Hieromonk
Anthony (Skorik)
I didn’t like
to read as a child—I considered it boring, if not outright torture. Yet I still
felt love and reverence before two books: the collected fairy tales of the
Brothers Grimm, and a children’s Bible.
In the
summer, I often stayed overnight at my godmother’s summer house. I would “dive”
into that children’s Bible every evening and I could leaf through it for hours.

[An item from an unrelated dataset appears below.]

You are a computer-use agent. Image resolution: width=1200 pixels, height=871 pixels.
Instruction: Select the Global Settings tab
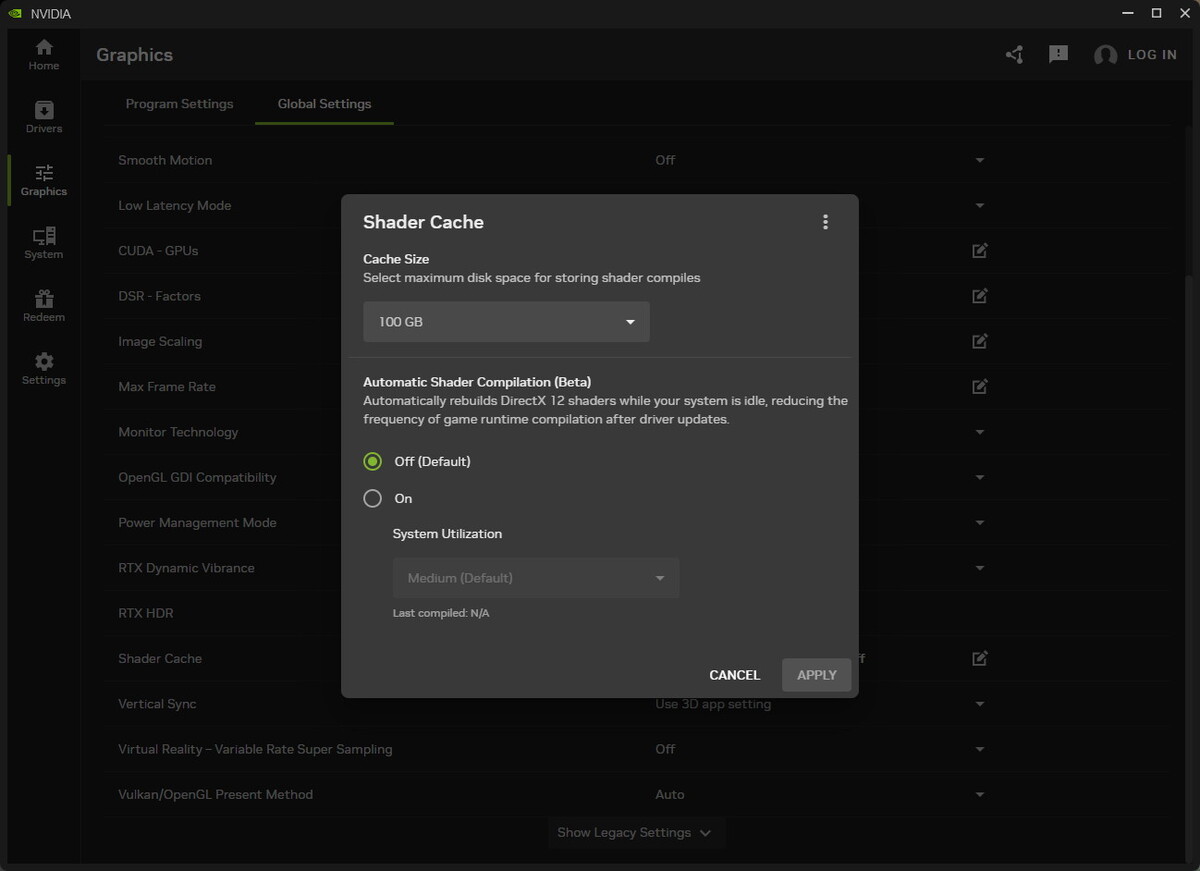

I didn’t even read the text, but carefully examined the mysterious
illustrations of biblical subjects, which attracted me with something that was
mysterious, bright and interesting at the same time. There were two pictures
that I will remember forever.
The first was
a scene of the Flood with Noah's Ark rocked by fierce waves. But I was most
amazed and captivated by another illustration: the Savior’s Sermon on the
Mount. I don't know what exactly I found in it. A quiet, calm and peaceful
picture—but it grabbed me so forcefully that I looked through the book over and
over again.
Time went by.
I started to go to church. Once on the feast of the Transfiguration, I was
blessed to enter the altar. That event prompted me to read my first book in
life—the Orthodox Catechism. But I was already beginning to dream of reading a
real Bible.
As my thirteenth
birthday was approaching, my parents began to wonder what present I wanted from
them. The answer didn’t take long—I asked them to buy me a copy of the real
Bible. It was a shock! My mother wasn’t very pleased with my “pious” hobbies as
it was! But in the end she agreed.
At our
church, the cheapest Bible cost eighty hryvnia [Ukrainian currency.—Trans.],
but I didn’t like it. It was in an inconvenient format, the paper was too thin,
and had a bold font that was unpleasant to the eyes. There was another one on
sale, but it was much more expensive.
In the city
of Kharkov (Ukraine) where I grew up, there was a central market, and next to
it, across the river, were book stalls. I went there in search of a Bible. And
I found it! There were several Bibles for sale on a cardboard box, among the
makeshift shelves. So I bought myself a copy.
My approach
to reading the Bible was serious: I began to read it from the very beginning,
from Genesis. The speed of reading was extraordinary for me: I read the whole
Book of Genesis in one day, finished Exodus by the middle of the second day,
and by the end of the summer vacation I finished the text of the Apocalypse of
St. John the Evangelist with a feeling of joy and accomplishment.
The Bible was
one of the first books that I read in its entirety. It radically changed my
worldview—so much so that I became an Orthodox priest. Now I don't read the
Holy Scriptures every day, and I really regret it when I can't take the Bible
into my hands. The main thing that I understood for my entire life is that if
prayer is a conversation between man and God, then reading the Holy Scriptures
is a conversation between God and man.